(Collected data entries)

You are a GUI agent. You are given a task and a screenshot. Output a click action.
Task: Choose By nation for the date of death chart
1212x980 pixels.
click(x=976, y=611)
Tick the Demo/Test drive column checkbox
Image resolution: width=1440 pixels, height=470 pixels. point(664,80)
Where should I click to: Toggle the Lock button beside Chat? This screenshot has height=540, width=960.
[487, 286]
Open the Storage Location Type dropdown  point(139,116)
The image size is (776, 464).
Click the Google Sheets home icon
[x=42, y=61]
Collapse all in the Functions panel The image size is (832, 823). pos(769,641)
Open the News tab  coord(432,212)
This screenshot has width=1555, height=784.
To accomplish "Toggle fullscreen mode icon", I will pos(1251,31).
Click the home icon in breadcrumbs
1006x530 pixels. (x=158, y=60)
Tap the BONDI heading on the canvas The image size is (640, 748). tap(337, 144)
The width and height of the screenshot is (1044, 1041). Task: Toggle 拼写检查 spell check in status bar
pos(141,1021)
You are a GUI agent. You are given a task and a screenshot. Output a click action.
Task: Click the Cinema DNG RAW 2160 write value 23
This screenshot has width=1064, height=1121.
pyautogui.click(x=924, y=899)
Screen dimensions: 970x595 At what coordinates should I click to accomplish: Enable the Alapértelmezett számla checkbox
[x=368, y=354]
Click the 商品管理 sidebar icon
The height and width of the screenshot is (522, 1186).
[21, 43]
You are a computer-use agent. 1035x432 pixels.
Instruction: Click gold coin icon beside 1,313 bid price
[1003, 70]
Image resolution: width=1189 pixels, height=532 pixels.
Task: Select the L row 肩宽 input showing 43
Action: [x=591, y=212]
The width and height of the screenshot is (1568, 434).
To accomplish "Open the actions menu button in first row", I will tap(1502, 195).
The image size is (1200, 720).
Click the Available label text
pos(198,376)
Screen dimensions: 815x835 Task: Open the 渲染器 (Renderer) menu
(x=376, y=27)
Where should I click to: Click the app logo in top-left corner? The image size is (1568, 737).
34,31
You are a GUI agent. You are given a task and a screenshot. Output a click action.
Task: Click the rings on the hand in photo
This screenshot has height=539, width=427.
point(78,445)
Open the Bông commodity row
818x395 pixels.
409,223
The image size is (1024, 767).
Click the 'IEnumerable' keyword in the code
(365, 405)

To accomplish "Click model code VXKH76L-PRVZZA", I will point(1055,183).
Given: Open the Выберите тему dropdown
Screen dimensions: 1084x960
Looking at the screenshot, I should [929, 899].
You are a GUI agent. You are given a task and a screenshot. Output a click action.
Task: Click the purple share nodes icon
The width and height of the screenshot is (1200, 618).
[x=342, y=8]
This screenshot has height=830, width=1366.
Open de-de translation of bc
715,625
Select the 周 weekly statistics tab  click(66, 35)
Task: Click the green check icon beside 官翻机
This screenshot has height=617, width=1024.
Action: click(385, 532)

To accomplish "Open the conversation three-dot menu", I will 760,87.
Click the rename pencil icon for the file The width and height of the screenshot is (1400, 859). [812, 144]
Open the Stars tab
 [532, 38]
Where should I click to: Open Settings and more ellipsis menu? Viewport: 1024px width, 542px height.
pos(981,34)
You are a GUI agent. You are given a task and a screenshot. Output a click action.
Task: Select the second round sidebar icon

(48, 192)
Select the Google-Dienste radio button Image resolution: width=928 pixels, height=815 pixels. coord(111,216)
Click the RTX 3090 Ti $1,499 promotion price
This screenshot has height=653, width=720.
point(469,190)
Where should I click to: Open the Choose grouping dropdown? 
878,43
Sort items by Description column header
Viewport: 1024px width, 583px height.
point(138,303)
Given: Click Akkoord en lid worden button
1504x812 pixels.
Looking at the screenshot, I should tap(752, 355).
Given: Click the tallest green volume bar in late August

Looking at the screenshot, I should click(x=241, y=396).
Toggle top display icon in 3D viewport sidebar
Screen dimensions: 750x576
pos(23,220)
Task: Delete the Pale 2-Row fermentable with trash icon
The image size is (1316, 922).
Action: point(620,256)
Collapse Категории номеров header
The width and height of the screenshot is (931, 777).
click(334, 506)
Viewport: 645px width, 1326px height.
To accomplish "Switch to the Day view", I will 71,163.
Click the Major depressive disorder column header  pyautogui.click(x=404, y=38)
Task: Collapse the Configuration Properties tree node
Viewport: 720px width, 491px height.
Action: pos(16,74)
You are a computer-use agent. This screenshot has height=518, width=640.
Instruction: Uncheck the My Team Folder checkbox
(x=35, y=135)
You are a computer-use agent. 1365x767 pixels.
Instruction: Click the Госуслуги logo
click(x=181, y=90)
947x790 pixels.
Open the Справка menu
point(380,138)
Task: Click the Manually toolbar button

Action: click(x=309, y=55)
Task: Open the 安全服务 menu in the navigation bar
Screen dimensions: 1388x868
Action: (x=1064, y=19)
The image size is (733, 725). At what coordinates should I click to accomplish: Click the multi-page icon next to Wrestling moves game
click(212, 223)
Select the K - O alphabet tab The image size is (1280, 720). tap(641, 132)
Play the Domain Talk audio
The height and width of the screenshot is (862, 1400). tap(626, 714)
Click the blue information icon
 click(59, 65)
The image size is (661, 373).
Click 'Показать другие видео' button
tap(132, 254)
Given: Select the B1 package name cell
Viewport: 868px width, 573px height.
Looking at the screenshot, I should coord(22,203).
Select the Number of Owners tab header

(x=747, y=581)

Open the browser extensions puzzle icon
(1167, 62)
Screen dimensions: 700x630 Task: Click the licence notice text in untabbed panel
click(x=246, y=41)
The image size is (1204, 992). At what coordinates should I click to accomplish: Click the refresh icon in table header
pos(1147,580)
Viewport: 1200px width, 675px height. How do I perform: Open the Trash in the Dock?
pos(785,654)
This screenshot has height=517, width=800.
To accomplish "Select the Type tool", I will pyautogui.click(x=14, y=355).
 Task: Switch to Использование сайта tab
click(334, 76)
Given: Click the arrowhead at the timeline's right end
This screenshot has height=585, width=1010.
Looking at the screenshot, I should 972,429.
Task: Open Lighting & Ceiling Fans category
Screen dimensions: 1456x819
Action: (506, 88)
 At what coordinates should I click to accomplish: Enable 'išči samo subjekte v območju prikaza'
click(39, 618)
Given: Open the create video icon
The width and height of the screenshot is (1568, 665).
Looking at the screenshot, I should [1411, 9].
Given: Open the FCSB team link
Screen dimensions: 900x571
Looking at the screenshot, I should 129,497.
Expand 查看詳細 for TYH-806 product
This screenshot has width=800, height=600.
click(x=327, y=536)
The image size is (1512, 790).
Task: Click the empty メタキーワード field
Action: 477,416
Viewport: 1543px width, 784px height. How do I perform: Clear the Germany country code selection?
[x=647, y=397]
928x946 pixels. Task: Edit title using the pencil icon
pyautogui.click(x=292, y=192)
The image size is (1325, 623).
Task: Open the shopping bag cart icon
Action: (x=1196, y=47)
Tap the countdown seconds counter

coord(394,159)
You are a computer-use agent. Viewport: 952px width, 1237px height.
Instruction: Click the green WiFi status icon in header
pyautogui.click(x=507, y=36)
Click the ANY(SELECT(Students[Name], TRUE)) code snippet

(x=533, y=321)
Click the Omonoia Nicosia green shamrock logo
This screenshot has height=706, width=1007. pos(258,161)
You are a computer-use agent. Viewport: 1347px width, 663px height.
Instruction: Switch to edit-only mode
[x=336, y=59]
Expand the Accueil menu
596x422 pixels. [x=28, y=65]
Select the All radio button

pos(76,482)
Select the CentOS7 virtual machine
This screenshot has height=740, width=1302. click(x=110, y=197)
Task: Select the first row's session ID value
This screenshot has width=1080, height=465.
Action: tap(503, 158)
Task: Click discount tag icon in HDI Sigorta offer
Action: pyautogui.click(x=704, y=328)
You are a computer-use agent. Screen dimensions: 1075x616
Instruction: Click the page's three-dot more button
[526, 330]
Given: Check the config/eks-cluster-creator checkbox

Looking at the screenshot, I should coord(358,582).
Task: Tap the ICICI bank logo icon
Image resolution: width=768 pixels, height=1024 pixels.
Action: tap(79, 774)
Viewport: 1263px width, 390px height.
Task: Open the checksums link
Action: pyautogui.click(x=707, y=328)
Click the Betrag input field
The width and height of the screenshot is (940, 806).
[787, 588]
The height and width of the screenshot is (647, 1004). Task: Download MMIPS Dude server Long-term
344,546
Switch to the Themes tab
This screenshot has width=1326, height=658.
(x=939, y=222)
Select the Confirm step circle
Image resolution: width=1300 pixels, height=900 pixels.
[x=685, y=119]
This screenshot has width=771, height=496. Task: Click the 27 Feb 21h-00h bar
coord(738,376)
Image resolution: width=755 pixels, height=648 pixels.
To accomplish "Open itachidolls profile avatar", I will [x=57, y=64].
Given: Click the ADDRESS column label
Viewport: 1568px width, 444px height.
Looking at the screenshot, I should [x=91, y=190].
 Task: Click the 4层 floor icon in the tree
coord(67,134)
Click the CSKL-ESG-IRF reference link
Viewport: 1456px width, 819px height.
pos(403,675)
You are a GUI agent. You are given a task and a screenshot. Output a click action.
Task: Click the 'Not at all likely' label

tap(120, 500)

# BRIEF
Every line in the records above that contains the word "value" should be copied out.

# TASK OUTPUT
Task: Click the Cinema DNG RAW 2160 write value 23
Task: Select the first row's session ID value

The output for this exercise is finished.